▸ Problem to solve: Your task is to print all of the data word for word.

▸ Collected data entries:
+---+
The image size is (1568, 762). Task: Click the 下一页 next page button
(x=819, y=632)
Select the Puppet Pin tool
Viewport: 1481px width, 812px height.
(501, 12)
+---+
▸ Result of the exercise:
The image size is (1568, 762). Task: Click the 下一页 next page button
(x=819, y=632)
Select the Puppet Pin tool
Viewport: 1481px width, 812px height.
(501, 12)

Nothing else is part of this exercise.